WHAT YOU WILL DO → What do the lines from the top of the data through the line with "Schwarze Traube (107, 1034)" say? Quote them exactly and include both ends.

SUPPLIED RECORDS →

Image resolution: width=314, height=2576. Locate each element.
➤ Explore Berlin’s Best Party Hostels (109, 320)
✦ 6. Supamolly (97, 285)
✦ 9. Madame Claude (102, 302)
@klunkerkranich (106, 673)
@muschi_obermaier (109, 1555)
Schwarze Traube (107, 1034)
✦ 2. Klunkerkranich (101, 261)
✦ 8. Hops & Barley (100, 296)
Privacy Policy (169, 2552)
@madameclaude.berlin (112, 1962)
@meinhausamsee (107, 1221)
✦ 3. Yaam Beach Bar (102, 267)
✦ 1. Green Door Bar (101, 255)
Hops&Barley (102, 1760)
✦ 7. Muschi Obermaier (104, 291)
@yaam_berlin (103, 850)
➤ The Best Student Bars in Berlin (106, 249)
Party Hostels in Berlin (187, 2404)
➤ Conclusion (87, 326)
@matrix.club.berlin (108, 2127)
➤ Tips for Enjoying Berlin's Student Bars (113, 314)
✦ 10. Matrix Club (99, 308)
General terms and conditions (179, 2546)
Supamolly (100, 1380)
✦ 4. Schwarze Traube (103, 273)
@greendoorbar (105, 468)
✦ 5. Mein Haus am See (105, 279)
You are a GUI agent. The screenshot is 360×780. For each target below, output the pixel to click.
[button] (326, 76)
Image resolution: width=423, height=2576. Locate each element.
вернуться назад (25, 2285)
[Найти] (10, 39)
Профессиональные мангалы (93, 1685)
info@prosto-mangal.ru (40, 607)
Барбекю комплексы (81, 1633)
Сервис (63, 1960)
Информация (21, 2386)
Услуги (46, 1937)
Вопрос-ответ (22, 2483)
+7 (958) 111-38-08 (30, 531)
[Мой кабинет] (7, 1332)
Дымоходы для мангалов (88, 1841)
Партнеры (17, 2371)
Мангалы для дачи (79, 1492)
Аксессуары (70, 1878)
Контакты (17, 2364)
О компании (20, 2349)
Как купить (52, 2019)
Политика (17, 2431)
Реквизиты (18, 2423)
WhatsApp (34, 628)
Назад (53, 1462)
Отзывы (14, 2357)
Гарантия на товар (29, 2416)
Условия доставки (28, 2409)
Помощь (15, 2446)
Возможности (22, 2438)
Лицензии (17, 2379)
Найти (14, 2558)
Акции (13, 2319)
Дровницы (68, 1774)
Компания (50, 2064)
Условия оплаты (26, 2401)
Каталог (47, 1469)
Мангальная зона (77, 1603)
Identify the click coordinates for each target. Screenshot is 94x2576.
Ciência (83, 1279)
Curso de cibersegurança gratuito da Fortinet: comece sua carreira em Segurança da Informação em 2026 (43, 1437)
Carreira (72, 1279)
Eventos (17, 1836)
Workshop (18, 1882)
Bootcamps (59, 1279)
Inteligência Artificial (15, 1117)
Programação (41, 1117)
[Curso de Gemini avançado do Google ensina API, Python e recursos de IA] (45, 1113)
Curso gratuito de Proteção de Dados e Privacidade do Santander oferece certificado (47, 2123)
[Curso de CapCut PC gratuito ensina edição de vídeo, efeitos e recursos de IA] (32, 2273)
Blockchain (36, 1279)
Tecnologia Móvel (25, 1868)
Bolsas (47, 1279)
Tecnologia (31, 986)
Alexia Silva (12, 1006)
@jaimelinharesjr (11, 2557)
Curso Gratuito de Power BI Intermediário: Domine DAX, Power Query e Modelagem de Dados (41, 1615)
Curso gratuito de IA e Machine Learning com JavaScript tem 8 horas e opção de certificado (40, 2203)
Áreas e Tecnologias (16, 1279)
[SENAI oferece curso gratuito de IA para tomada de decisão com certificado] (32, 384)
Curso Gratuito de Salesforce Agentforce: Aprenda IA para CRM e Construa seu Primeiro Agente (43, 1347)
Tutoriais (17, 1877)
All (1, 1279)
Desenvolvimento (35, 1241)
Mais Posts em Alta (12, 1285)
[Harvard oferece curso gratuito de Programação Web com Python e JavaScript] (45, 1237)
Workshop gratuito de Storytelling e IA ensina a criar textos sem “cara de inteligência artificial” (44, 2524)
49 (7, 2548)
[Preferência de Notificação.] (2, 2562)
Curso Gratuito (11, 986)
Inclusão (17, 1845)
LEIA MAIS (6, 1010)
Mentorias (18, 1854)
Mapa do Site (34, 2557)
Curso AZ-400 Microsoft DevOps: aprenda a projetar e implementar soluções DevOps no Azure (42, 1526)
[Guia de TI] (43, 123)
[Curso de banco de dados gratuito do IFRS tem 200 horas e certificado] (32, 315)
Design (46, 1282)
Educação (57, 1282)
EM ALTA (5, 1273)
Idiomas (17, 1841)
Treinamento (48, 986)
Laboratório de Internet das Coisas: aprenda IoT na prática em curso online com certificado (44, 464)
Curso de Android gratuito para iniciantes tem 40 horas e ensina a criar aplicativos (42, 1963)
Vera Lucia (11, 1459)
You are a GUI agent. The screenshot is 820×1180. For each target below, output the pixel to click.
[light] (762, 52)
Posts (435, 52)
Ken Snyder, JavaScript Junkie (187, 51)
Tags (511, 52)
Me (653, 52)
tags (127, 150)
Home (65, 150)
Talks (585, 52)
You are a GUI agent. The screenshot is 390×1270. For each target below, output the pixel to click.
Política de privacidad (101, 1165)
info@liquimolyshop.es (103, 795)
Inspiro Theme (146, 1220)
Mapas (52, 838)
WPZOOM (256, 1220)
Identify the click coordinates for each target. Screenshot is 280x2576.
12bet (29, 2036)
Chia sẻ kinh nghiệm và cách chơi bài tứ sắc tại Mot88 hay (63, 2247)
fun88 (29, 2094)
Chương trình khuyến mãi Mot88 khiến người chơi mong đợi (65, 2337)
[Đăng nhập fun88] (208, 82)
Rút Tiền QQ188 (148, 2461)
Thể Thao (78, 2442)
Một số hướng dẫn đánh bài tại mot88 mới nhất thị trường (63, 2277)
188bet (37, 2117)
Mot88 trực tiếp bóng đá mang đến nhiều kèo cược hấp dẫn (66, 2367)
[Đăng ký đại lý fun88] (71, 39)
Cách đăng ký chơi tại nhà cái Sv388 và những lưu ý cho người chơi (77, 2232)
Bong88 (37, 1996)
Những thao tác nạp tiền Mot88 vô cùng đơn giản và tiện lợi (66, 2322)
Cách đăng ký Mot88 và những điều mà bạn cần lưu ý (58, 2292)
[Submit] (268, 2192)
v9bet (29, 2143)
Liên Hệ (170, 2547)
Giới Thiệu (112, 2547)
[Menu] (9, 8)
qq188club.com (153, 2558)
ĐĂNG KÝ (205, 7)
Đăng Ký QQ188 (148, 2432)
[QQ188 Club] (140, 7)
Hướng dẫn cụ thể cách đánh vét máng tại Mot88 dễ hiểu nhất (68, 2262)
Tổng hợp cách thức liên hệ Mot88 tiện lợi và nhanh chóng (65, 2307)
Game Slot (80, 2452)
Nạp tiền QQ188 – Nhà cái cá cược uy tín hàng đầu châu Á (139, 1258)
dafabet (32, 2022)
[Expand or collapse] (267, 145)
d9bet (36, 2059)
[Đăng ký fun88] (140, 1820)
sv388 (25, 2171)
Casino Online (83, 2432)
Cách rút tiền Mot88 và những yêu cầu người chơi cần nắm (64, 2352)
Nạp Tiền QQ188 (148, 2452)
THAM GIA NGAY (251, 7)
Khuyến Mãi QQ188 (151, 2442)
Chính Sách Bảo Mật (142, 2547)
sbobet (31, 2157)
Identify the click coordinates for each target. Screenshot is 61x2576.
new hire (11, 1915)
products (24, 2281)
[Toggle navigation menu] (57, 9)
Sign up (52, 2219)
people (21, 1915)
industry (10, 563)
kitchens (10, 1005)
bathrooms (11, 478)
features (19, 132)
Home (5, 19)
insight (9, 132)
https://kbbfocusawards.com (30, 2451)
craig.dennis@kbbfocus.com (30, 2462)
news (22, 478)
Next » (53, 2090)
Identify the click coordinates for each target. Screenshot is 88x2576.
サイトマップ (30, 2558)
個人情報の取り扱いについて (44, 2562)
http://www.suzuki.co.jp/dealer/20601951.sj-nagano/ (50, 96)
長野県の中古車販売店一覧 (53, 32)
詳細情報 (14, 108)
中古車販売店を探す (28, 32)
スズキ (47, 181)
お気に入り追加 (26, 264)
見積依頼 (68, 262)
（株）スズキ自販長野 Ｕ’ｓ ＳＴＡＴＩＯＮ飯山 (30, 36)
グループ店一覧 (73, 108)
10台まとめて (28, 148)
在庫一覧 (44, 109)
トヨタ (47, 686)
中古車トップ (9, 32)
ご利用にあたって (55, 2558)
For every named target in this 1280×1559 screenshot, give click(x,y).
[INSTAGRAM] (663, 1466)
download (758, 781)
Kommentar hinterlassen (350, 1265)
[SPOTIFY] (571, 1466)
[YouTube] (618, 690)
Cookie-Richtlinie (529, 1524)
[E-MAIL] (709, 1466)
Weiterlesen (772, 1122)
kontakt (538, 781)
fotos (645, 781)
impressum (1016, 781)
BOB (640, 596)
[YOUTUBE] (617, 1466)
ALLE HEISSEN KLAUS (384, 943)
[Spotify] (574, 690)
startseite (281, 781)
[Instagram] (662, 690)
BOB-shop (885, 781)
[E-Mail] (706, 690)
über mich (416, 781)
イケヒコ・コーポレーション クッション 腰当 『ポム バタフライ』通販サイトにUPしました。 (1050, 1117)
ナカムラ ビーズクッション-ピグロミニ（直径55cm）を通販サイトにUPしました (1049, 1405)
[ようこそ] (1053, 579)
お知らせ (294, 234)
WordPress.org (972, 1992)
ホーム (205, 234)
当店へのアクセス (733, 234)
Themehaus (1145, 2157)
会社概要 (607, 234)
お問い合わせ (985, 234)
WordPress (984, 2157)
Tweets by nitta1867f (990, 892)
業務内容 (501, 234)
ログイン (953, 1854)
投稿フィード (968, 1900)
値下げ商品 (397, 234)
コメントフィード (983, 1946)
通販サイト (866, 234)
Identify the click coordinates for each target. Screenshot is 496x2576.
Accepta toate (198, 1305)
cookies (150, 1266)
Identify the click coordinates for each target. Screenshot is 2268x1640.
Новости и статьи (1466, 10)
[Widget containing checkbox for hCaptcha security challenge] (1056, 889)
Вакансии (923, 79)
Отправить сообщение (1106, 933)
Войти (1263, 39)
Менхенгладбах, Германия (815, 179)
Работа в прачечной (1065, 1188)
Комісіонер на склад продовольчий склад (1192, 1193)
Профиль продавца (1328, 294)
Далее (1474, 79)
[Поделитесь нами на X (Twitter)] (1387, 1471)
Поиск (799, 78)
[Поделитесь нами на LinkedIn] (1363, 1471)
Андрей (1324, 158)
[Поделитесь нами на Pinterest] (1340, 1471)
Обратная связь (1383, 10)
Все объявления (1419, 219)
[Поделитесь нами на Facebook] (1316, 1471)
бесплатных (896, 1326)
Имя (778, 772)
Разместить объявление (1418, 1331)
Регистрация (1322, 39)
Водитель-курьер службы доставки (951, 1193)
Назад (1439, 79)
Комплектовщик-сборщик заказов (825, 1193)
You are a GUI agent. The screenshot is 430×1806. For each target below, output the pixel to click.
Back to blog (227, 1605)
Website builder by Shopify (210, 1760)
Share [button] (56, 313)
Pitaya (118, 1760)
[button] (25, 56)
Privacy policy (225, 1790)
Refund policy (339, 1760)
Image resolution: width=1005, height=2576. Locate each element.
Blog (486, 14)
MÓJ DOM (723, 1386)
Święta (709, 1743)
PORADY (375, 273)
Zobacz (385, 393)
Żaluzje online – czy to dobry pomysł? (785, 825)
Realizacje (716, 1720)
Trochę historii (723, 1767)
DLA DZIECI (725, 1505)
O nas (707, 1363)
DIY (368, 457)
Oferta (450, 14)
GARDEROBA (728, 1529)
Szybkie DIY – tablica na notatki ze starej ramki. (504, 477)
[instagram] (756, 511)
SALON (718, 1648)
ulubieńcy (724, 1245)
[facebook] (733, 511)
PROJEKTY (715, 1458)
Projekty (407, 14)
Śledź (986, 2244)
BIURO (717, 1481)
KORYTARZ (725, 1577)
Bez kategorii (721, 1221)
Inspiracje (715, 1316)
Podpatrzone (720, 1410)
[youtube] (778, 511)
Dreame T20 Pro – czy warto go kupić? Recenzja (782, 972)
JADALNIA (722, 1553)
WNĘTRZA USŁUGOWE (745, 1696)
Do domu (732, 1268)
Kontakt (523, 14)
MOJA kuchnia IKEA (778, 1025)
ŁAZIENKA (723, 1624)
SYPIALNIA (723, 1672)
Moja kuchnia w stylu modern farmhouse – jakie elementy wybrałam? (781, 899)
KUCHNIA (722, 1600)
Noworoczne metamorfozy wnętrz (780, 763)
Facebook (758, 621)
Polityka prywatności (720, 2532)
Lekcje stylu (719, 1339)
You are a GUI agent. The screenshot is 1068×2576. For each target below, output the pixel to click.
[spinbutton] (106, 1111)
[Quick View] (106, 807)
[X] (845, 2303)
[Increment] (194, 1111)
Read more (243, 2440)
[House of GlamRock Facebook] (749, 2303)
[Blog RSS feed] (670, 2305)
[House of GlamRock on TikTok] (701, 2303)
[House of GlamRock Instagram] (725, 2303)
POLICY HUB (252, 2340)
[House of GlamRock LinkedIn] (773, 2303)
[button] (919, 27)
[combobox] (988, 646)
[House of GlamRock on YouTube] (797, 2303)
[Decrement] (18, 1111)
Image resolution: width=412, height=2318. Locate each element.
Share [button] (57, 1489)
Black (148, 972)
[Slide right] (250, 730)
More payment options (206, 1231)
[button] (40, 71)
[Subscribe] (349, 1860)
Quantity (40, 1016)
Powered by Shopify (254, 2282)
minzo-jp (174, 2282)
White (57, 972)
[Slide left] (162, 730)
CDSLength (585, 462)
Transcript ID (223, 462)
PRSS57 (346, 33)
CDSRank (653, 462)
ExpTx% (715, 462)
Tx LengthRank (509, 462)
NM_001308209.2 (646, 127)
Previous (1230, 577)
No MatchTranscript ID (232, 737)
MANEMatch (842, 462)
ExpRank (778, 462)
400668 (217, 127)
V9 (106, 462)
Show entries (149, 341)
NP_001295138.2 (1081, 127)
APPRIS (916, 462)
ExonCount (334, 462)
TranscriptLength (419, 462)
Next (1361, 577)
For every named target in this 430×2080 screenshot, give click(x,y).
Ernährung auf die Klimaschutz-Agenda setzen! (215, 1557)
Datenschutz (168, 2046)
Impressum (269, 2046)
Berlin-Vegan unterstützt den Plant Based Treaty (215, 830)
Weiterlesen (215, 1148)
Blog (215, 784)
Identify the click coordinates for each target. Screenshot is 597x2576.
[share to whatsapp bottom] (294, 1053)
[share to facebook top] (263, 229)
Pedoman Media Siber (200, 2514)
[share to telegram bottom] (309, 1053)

RESPONSE TO THIS TASK →
Image resolution: width=314, height=2576. Locate each element.
➤ Explore Berlin’s Best Party Hostels (109, 320)
✦ 6. Supamolly (97, 285)
✦ 9. Madame Claude (102, 302)
@klunkerkranich (106, 673)
@muschi_obermaier (109, 1555)
Schwarze Traube (107, 1034)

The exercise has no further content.